Was heißt das für Sie konkret?
Wir planen, bis 2030 in Richtung extrem hoher Photonenenergien von derzeit etwa 20 bis zu 100 Kilo Elektronenvolt vorzudringen. Und das ist nur mit dem leistungsstärksten Beschleuniger der Welt möglich, der Elektronen auf bis zu 17,5 Gigaelektronenvolt beschleunigen kann. Darüber hinaus legen wir unseren Schwerpunkt auf die Nutzung ultrakurzer Photonenimpulse im Attosekundenbereich, dem Milliardstel einer Milliardstel Sekunde. Ein Strom aus diesen Elektronen, also Energiepaketen, erzeugt Licht, das wir für unseren Laser benötigen.
Warum ist das Vordringen in solche noch unvorstellbar schnellere Teilchenbeschleuniger nötig?
Bei sehr hohen Photonenenergien ist man viel „bulk“-empfindlicher, das heißt, man ist in der Lage, in höherdimensionale Räume eindringen. Mit mehr Leistung dieser Photonenenergie können wir nicht nur wie derzeit die Oberfläche von Material untersuchen, sondern mehr in das Innere eindringen. Reale Proben wie die von Flugzeugturbinen können so auf ihre Widerstandsfähigkeit gegenüber Beschädigungen unter schweren Bedingungen untersucht werden. Attosekunden sind auch für die Entwicklung neuartiger ultraschneller Computer, sogenannter Quantencomputer, die in der entsprechenden Zeitskala arbeiten sollen, unbedingt notwendig. Unsere Grundlagenforschung hat für verbesserte Materialeigenschaften immense Bedeutung. Wir arbeiten mit Strahlen, die für einzigartige Röntgenblitze sorgen und damit neue Möglichkeiten für viele Bereiche der Forschung eröffnen. Nur so lassen sich Zusammensetzungen und Strukturen von Biomolekülen und Werkstoffen auf atomarer Ebene untersuchen.
Damit setzen Sie das fort, was Albert Einstein mit seiner Theorie des Lichts einst begründet hat?

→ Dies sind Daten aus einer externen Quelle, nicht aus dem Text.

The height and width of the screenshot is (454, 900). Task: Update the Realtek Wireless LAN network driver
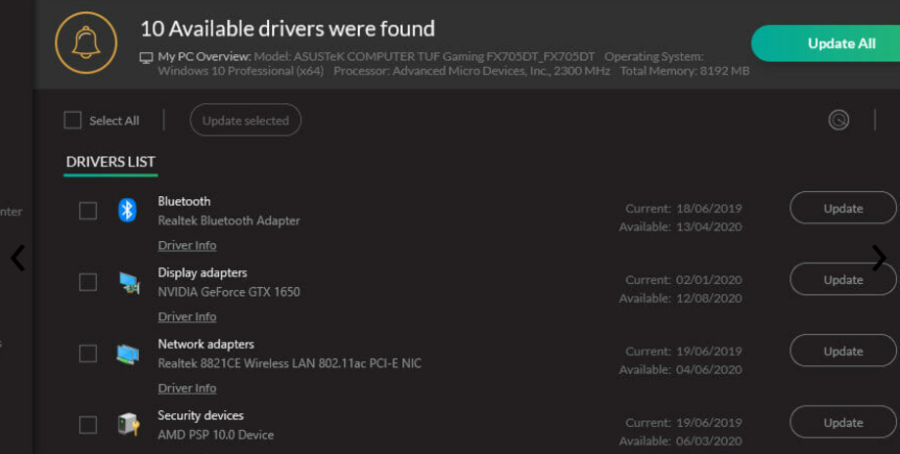click(842, 351)
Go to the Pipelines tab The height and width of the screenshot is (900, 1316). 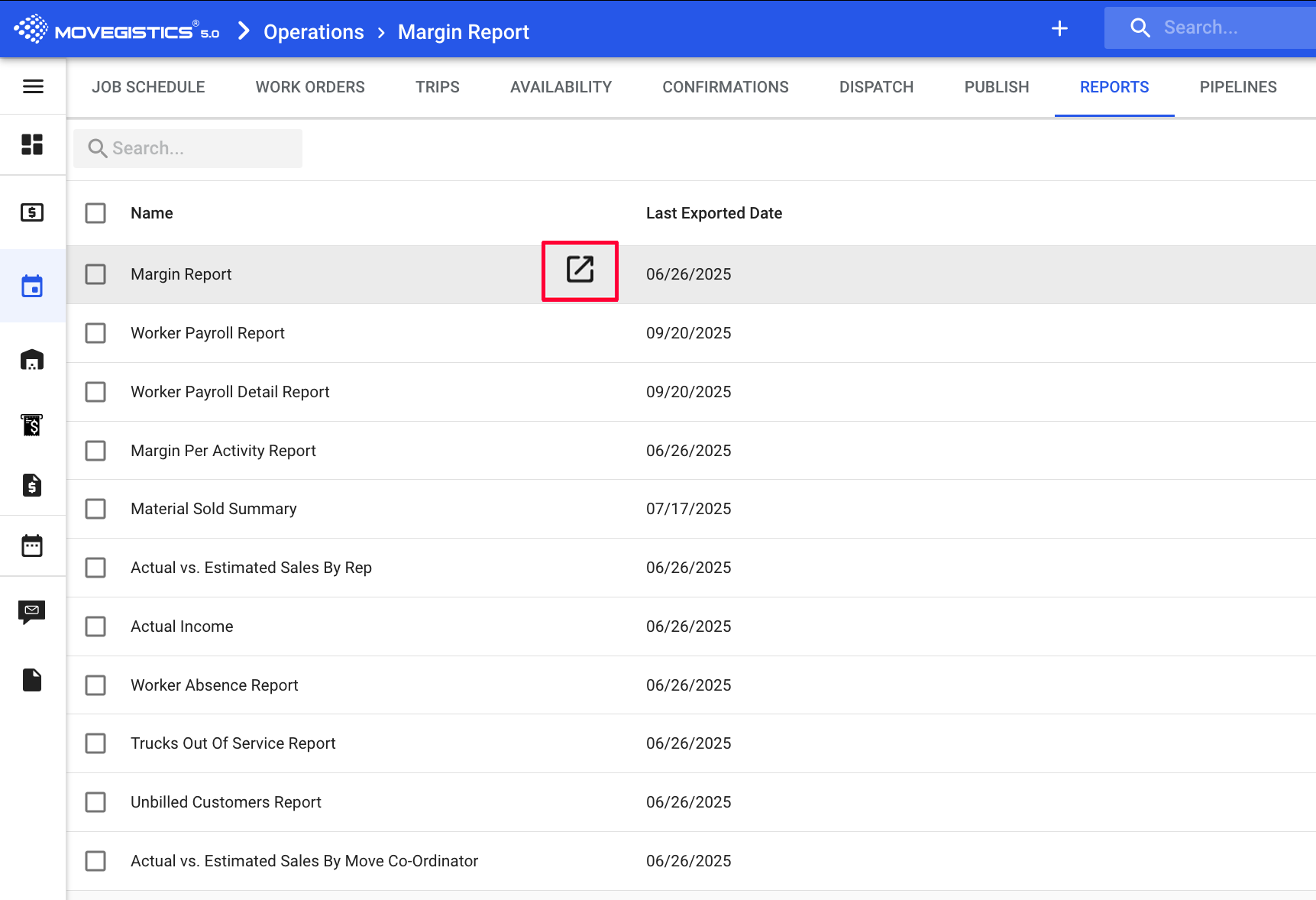[1237, 87]
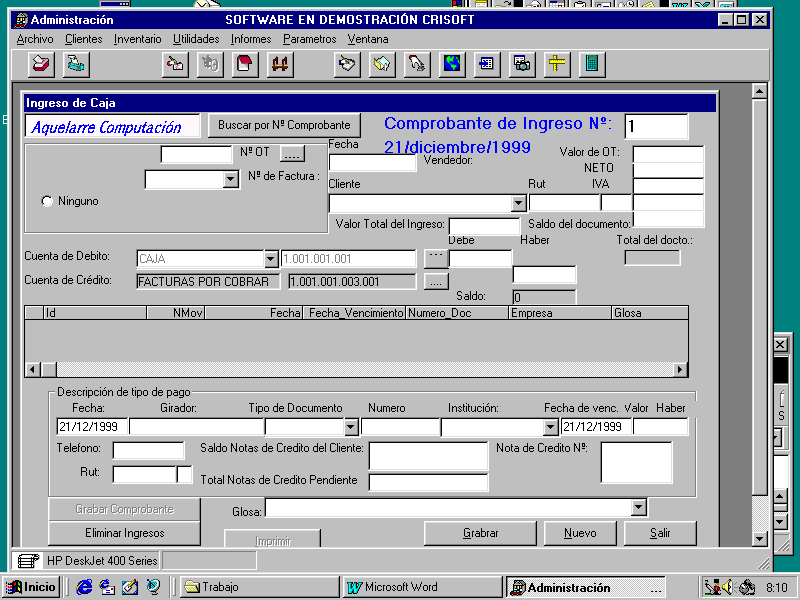800x600 pixels.
Task: Select the Ninguno radio button
Action: coord(47,201)
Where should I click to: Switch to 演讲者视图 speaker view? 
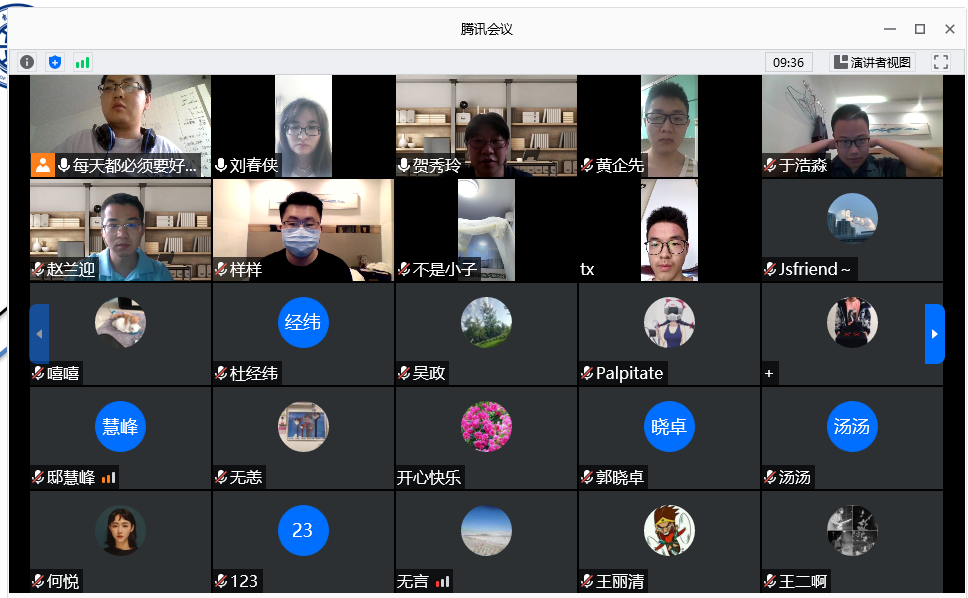872,62
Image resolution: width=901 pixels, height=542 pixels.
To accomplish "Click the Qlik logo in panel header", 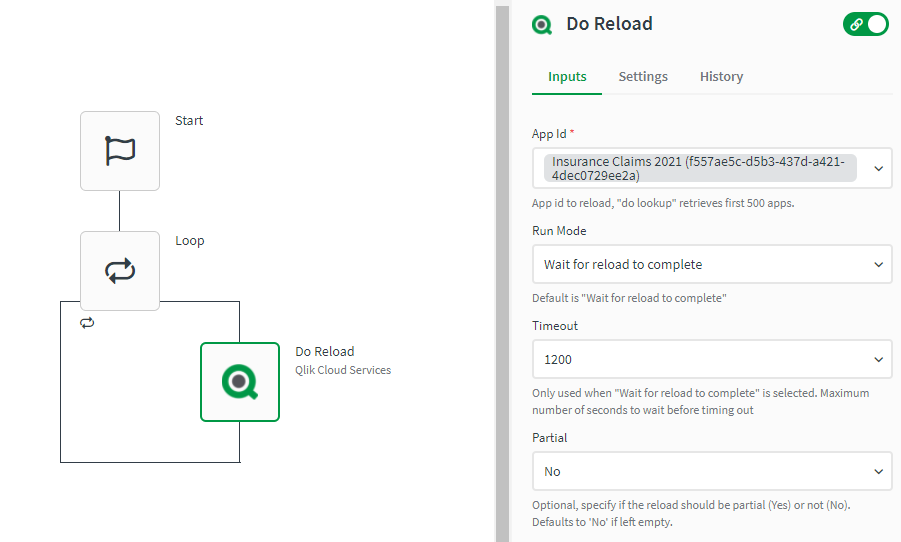I will click(x=542, y=25).
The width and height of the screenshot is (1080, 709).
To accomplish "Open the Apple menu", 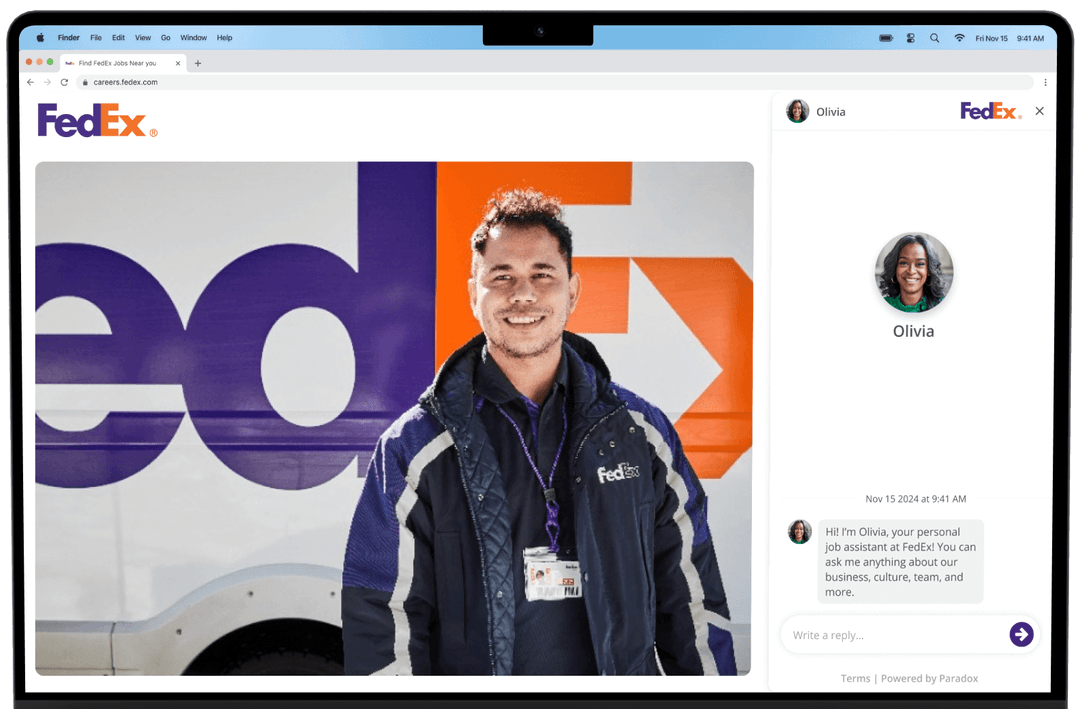I will coord(40,37).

Ja, in vielen Fällen basieren unsere Photoemissionsexperimente auf Vorhersagen von Einstein, der für seine Entdeckung des Gesetzes des photoelektrischen Effekts, nicht zuletzt Grundprinzip von Solarzellen, 1921 den Nobelpreis erhielt. Dieser Photoeffekt wurde von Einstein beschrieben. Allerdings ist der Mechanismus, der dahintersteckt, noch nicht verstanden. Hier können wir einen entscheidenden Beitrag leisten.
Ein Quantensprung, der auch mit größerer Gefahr durch immer intensivere Strahlen verbunden ist?

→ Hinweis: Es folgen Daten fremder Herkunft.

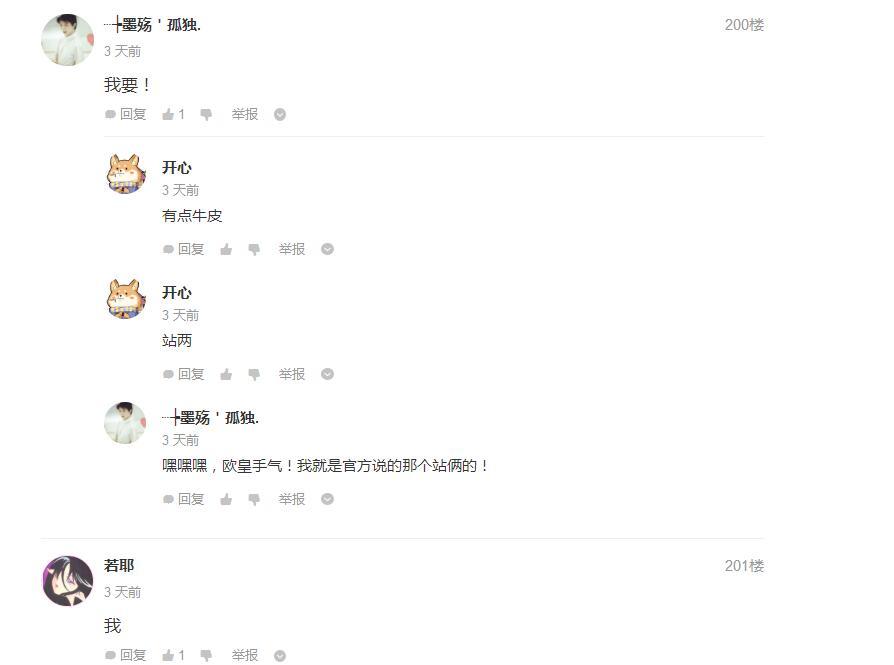Viewport: 894px width, 665px height.
Task: Like 若耶's 201楼 comment
Action: pyautogui.click(x=168, y=656)
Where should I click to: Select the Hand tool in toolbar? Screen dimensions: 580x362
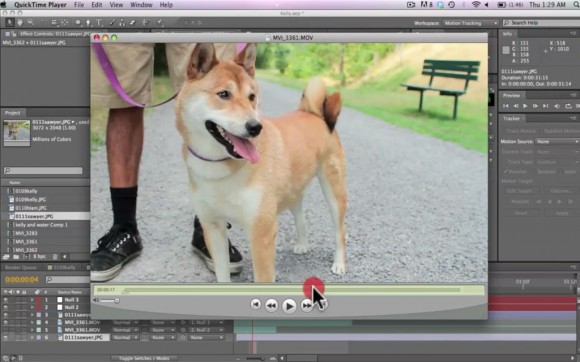19,23
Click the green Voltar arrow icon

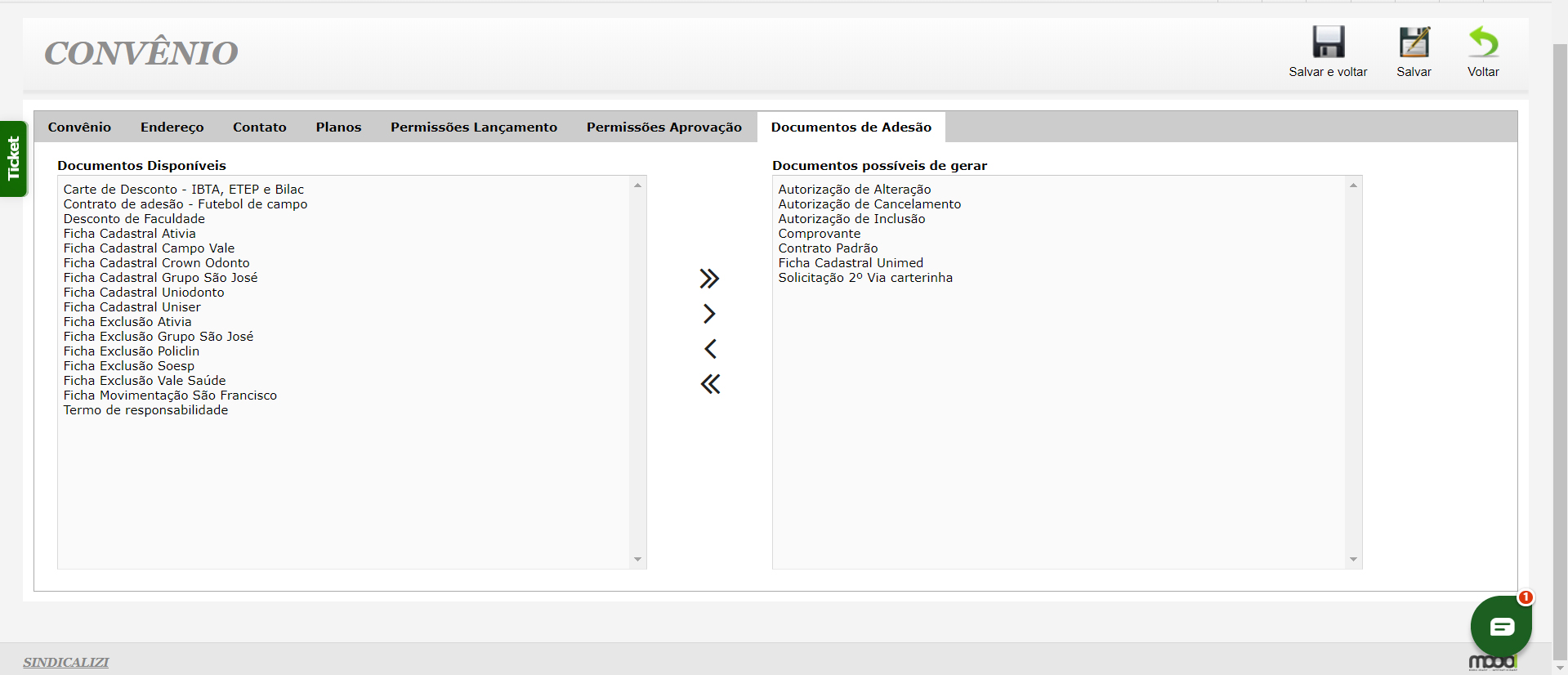click(x=1483, y=42)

Nein. Die Sicherheitsvorkehrungen sind so hoch, dass keinerlei Gefahr von der Strahlung, die wir nutzen, ausgeht. Die Anlage des Freie-Elektronen-Lasers befindet sich auf einer Länge von 3,4 Kilometern zwischen sechs und 38 Metern unter der Geländeoberfläche. In Tunneln, die durch Betonwände und mindestens sechs Meter Erdreich geschützt sind, bringt ein Linearbeschleuniger die Elektronen auf hohe Energien und lenkt sie durch spezielle Magnetanordnungen. Dabei senden die Teilchen Licht aus, das sich so verstärkt und Röntgenstrahlung erzeugt. Die aber bewegt sich nicht nach oben oder unten, sondern nur parallel zur Erdoberfläche. Der Tunnel kann nur dann zu Wartungsarbeiten betreten werden, wenn die Strahlung vollständig abgeschaltet ist.

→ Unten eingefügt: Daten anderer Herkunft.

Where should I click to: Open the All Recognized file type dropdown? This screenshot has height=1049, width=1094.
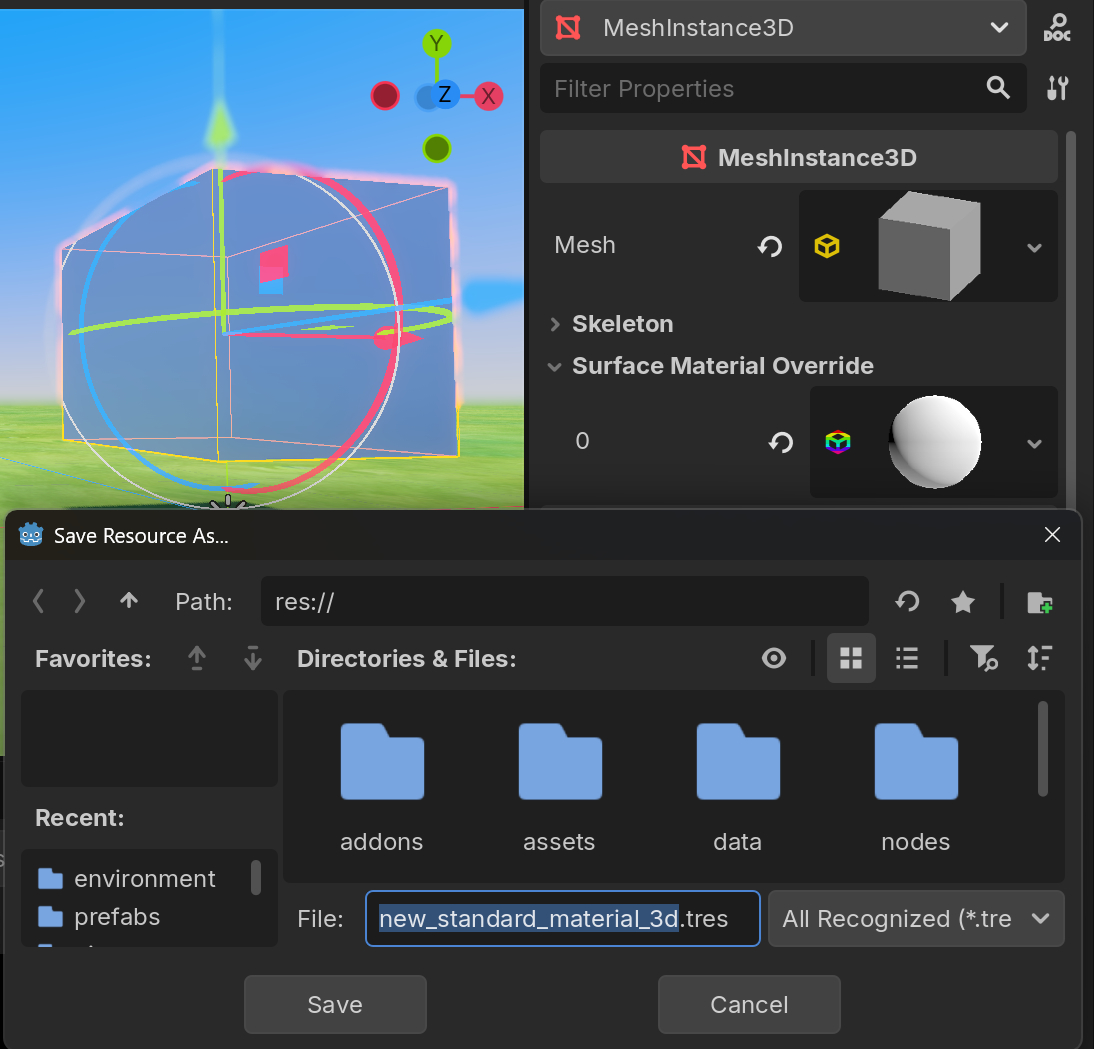[x=915, y=919]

Für anliegende Wohngebiete besteht also keine Gefahr?
Nein. Natürlich hat es während des Baus Proteste gegeben. Sicher auch aus Unwissenheit. Es brauchte viel Überzeugungsarbeit und Bedenken blieben, aber Messungen haben keinerlei abweichende Werte ergeben. Es wird trotzdem ständig kontrolliert. Alle unsere Mitarbeiter tragen noch Messgeräte, die im Notfall anschlagen würden und auch im Fall von Bränden in den Tunneln den Standort lokalisieren könnten.
Wer finanziert die Forschungen bei European XFEL?
Die beteiligten zwölf Länder, neben Deutschland Russland, Dänemark, Frankreich, Italien, Polen, Schweden, Schweiz, Slowakei, Spanien, Ungarn und Großbritannien. 2023 sind 145,7 Millionen Euro in die Anlage geflossen. Entsprechend ihrer aktuellen Gesellschafter-Anteile zahlen die beteiligten Länder spezifische Beträge.
Wie wird das, wofür Sie sich in Hamburg engagieren, mit den Forschungen an der TU Bergakademie Freiberg vernetzt?
Da gibt es viele Anknüpfungspunkte, zumal wir in Hamburg interdisziplinär arbeiten. Mit mittlerweile sieben Instrumenten für unterschiedlichste Fragestellungen bieten wir für viele Arbeitsgruppen an der TU Bergakademie Freiberg eine Erweiterung ihres experimentellen Portfolios und Kooperationen an. Speziell in den Bereichen der elektronischen Strukturuntersuchung und Strukturforschung auf subatomarer Ebene sowie der Untersuchung ultraschneller Prozesse in allen Arten von Materialien, Flüssigkeiten und Materialien in festem Zustand, würden die unterschiedlichsten naturwissenschaftlichen Gebiete, darunter auch die im Ressourcenprofil der TU Bergakademie Freiberg verankerten Linien wie Geowissenschaft, Material/Werkstoffe, Energie und Umwelt massiv von diesen Angeboten profitieren.
Was ist Ihr Wunsch?
Wir laden alle Professorinnen und Professoren sowie Gruppenleiterinnen und Gruppenleiter aus Freiberg zum Besuch des European XFEL sowie zu gemeinsamen Forschungen und damit zum direkten Austausch mit uns ein. Die Zusammenarbeit könnte noch intensivier werden. Beispiel ist ein Projekt mit Dr. Friedrich Roth vom Institut für Experimentelle Physik, oder einer Doktorandin und Professorin Yvonne Joseph vom Institut für Elektronik und Sensormaterialien. Sie nutzen Messzeiten in Hamburg für ein Projekt, das in Kooperation mit dem Helmholtz-Zentrum und dem Fritz-Haber-Institut Berlin läuft. Ziel sind Aufbau und Inbetriebnahme eines neuen Photoelektronenspektrometers an der Synchrotronstrahlungsquelle BESSY II in Berlin. Untersucht werden soll der Ladungstransfer an Grenzflächen von Materialien. Mein Wunsch ist es aber auch, bereits Schüler für experimentelle Physik zu interessieren. Spannende und leicht verständliche Experimente helfen dabei und sorgen vielleicht für den Nachwuchs von morgen, den wir dringend brauchen.